Rewrite everything from the start of the data below down to and including the line that contains "soziales Umfeld (Gesellschaft, Kultur, Sprache", and stop there. Scale each coordinate in the answers by 2.1, rounding to whole numbers with halves going up, and leave the requests and their numbers unchanged.

'''

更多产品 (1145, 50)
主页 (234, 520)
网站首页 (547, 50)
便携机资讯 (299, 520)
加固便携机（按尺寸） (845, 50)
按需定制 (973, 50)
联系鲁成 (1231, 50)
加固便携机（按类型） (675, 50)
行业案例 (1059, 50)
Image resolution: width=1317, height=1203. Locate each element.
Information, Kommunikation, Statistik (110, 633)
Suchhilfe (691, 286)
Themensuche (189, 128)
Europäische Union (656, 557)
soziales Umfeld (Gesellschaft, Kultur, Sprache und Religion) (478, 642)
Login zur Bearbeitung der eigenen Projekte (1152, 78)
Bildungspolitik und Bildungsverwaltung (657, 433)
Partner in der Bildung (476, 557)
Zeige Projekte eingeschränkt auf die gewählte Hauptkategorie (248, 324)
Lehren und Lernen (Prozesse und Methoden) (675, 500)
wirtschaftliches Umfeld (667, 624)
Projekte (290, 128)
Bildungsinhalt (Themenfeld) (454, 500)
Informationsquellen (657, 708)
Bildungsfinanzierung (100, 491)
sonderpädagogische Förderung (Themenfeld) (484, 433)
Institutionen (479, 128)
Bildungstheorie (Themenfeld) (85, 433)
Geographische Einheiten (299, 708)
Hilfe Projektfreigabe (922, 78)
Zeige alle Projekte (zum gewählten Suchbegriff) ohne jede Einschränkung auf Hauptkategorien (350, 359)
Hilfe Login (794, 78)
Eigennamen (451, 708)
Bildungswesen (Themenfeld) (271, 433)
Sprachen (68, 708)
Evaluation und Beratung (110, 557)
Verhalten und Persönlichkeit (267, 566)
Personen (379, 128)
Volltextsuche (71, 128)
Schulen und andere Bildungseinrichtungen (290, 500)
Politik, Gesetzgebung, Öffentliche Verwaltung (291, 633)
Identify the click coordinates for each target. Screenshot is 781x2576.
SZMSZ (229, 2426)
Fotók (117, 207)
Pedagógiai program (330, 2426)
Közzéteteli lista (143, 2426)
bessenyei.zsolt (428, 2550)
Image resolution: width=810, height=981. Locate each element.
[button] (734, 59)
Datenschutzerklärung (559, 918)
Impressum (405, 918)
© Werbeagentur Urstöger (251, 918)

'''

## Task answer
更多产品 (2405, 105)
主页 (491, 1092)
网站首页 (1149, 105)
便携机资讯 (628, 1092)
加固便携机（按尺寸） (1775, 105)
按需定制 (2043, 105)
联系鲁成 (2585, 105)
加固便携机（按类型） (1418, 105)
行业案例 (2224, 105)
Image resolution: width=1317, height=1203. Locate each element.
Information, Kommunikation, Statistik (231, 1329)
Suchhilfe (1451, 601)
Themensuche (397, 269)
Europäische Union (1378, 1170)
soziales Umfeld (Gesellschaft, Kultur, Sprache und Religion) (1004, 1348)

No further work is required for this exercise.